Re: FS hang when creating snapshots on a UFS SU+J setup
Hello, I'm sorry to bother you, but you may not be aware of this thread and this problem. We are several people experiencing deadlocks, kernel panics and other problems when creating sanpshots on file systems with SU+J. It would be nice to get some feedback, e.g. how can we help debugging and / or fixing this problem. Thank you, Yamagi On Mon, 2 Jan 2012 23:27:57 -0600 Bryce Edwards wrote: > I have a RELENG_9 machine that hangs when a snapshot is created on the > root fs (UFS, with SU+J). More accurately, all the processes show a > state of "suspfs" (with ^T) and no fs activity is completed from then > on.
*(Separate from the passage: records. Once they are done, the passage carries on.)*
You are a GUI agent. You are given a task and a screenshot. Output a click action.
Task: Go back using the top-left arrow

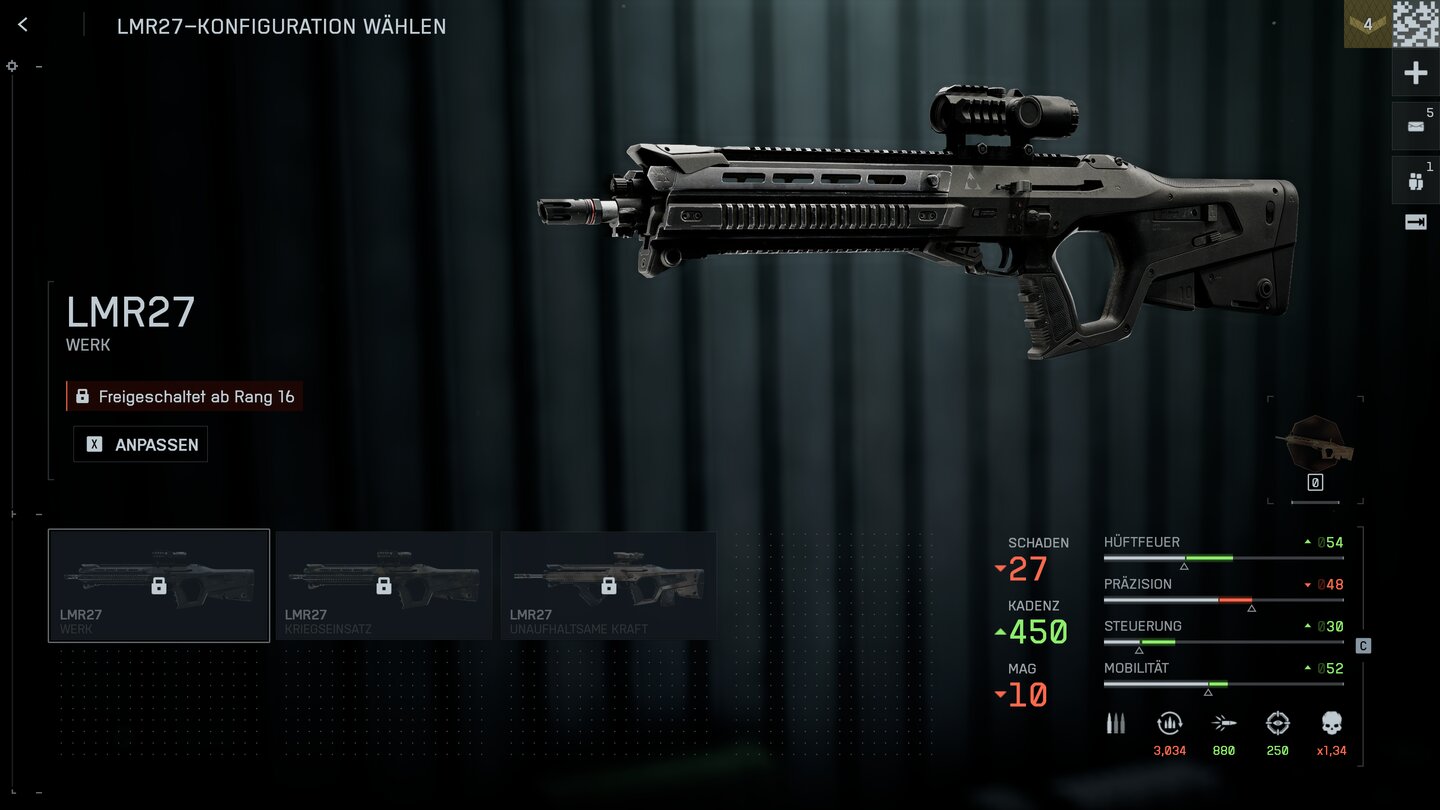(23, 25)

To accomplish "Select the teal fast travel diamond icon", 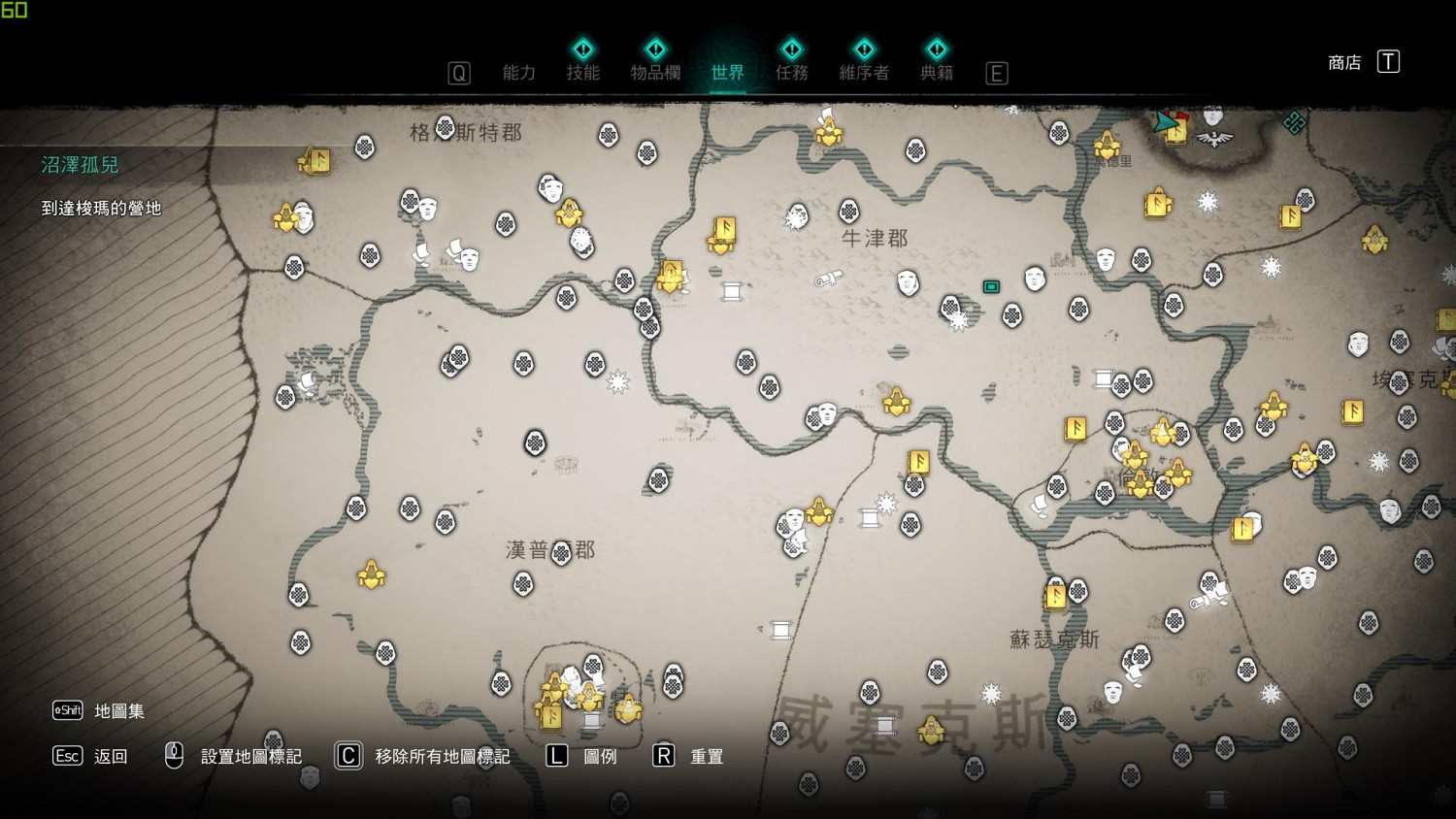I will [x=1295, y=121].
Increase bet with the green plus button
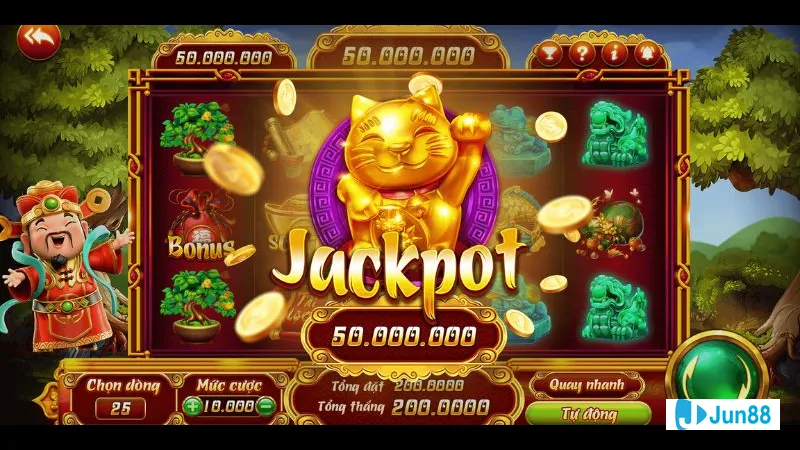Screen dimensions: 800x450 coord(193,406)
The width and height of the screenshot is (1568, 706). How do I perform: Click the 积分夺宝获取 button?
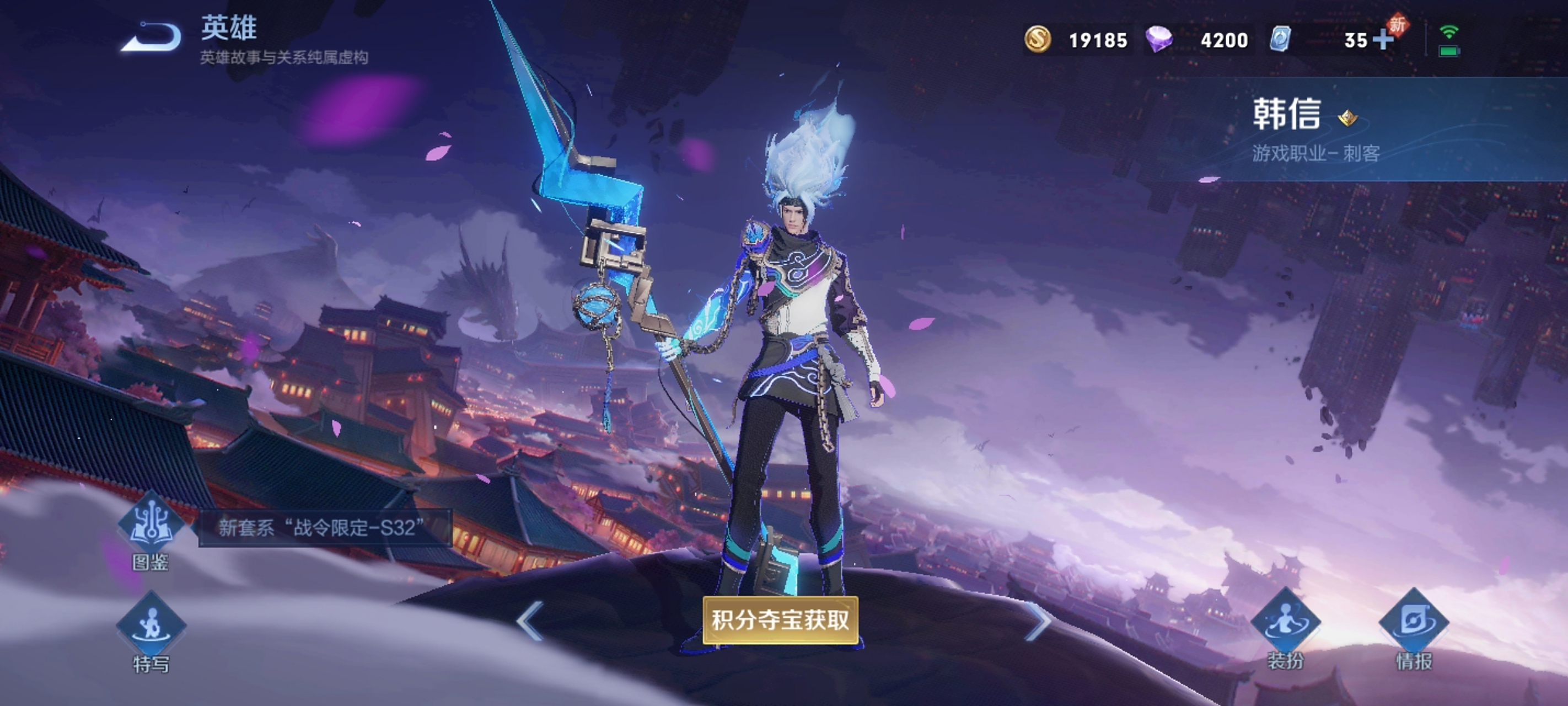click(780, 620)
A hard reboot (power cycle) was the only way to proceed. > > Here's some reference info - let me know what else I should provide. > > $uname -a > FreeBSD xxx.xxx.net 9.0-PRERELEASE FreeBSD 9.0-PRERELEASE #0: Sun Dec > 25 05:04:37 UTC 2011 r...@xxx.xxx.net:/usr/obj/usr/src/sys/GENERIC > amd64 > > csup was run just before build[world|kernel] so you have reference on > the version information. > > $mount > /dev/gpt/root on / (ufs, local, journaled soft-updates) > devfs on /dev (devfs, local, multilabel) > linprocfs on /compat/linux/proc (linprocfs, local) > { zfs info removed } > > $df -h > Filesystem Size Used Avail Capacity Mounted on > /dev/gpt/root 454G 9.1G 409G 2% / > devfs 1.0k 1.0k 0B 100% /dev > linprocfs 4.0k 4.0k 0B 100% /compat/linux/proc > { zfs info removed } > > After the hard reset, there was a snapshot file listed in /.snap and > it was ~465 GB, iirc. Unfortunately, I needed to get things going > again so I was not able to debug or diagnose further. I may be able > to schedule a time that I could recreate the issue and diagnose > better, but I wanted to get your input on what data points and/or > command you would be interested in. > > Thanks in advance, > > Bryce > ___ > freebsd-current@freebsd.org mailing list > http://lists.freebsd.org/mailman/listinfo/freebsd-current > To unsubscribe, send any mail to "freebsd-current-unsubscr...@freebsd.org" > -- Homepage: www.yamagi.org XMPP: yam...@yamagi.org GnuPG/GPG: 0xEFBCCBCB pgpjO4CjwHfj4.pgp Description: PGP signature
Re: FS hang when creating snapshots on a UFS SU+J setup
On Tue, Jan 03, 2012 at 12:55:36PM +, Alain BRAUNER wrote: > > May be i overlooked something but i can confirm the two precedents reports > and PR kern/163310, i have the same freeze when trying to issue snapshot on > the > root fs when SUJ is ON. > I confirm seeing this problem on my box. $ uname -a FreeBSD linbox 9.0-PRERELEASE FreeBSD 9.0-PRERELEASE #0: Fri Dec 30 19:49:47 IST 2011 root@linbox:/usr/obj/usr/src/sys/GENERIC i386 The source was csupped from 9-STABLE after the Christmas advisories, so it doesnt have the commits after that. This is the GENERIC kernel. > I never be able to create a snapshot when SUJ is activated. In my case, I am trying to take a backup using dump, and I was able to for e.g., take a backup of /, but failed with /var. Since I use tmux, I know that mksnap_ffs had taken over the machine -- the box was only slightly interactive -- I could type ps axl, but did not get any output. CPU utilisation was at 100% and the only way I could get out of it was to hit the reset button the the box. > > Also no problems when SUJ is disable. +1, I have switched SUJ off and now just have SU on like in 8-STABLE, and am seeing no problems with my backups. Is this a known issue with SUJ -- and is SUJ not yet ready to be used on 9-STABLE? Cheers, Gautam > ___ > freebsd-current@freebsd.org mailing list > http://lists.freebsd.org/mailman/listinfo/freebsd-current > To unsubscribe, send any mail to "freebsd-current-unsubscr...@freebsd.org" > ___ freebsd-current@freebsd.org mailing list http://lists.freebsd.org/mailman/listinfo/freebsd-current To unsubscribe, send any mail to "freebsd-current-unsubscr...@freebsd.org"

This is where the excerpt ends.